Mardi 11 mars 2008, Escaldes, Andorre.

            Le ciel est sombre. Dehors, c’est un vrai déluge ; plus haut, les montagnes retrouvent leur manteau neigeux, là même où nous devrions être en train de skier, Betty et moi, si la météo était plus clémente. Le shopping est alors notre activité principale : je me rends compte que je suis bien moins résistant sur le bitume que sur les sentiers de montagne. Betty me le fait gentiment remarquer. Donc, alors qu’elle est déjà repartie à l’assaut non pas d’une face Nord mais des boutiques, je fais une pause, je me remémore ces deux journées à Ansabère, en janvier et février dernier, sur la face Nord (celle-là une vrai) du petit pic.
Ces deux journées sont étroitement liées, la première inspirant la seconde, la seconde parachevant la première…
Tout commence en avril 2007, lorsqu’avec Boris, nous partons pour Ansabère avec la ferme intention de gravir la petite aiguille par la voie normale originelle, celle ouverte par Lacq et Naudé en 1926. Cette course, ce devait être mon baptême car il était prévu que je la fasse en leader. Au dernier moment, nous changions d’itinéraire préférant à ce moment-là escalader le couloir Bellocq-Cazanave-Trey, ce couloir plein Sud entre petit pic et petite aiguille, course plus difficile que la voie normale de la petite aiguille.
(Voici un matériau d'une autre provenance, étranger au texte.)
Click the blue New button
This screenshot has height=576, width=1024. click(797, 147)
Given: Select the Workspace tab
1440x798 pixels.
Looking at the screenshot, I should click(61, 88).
Point de baptême donc…

En janvier 2008, nous repartons pour Ansabère déterminés à faire cette course non réalisée l’année précédente : la voie normale de la petite aiguille. Enfin l’occasion du baptême se représente ! Le topo est le suivant : plein Nord, il faut remonter un couloir de neige en piolets-crampons, couloir qui part en oblique vers la droite (1 à 3 sur la photo). Une traversée vers la gauche permet de revenir vers la Grande Brèche entre petit pic et petite aiguille (2). Il reste alors à escalader les derniers mètres jusqu’au sommet de cette dernière. Ceci, c’est la théorie…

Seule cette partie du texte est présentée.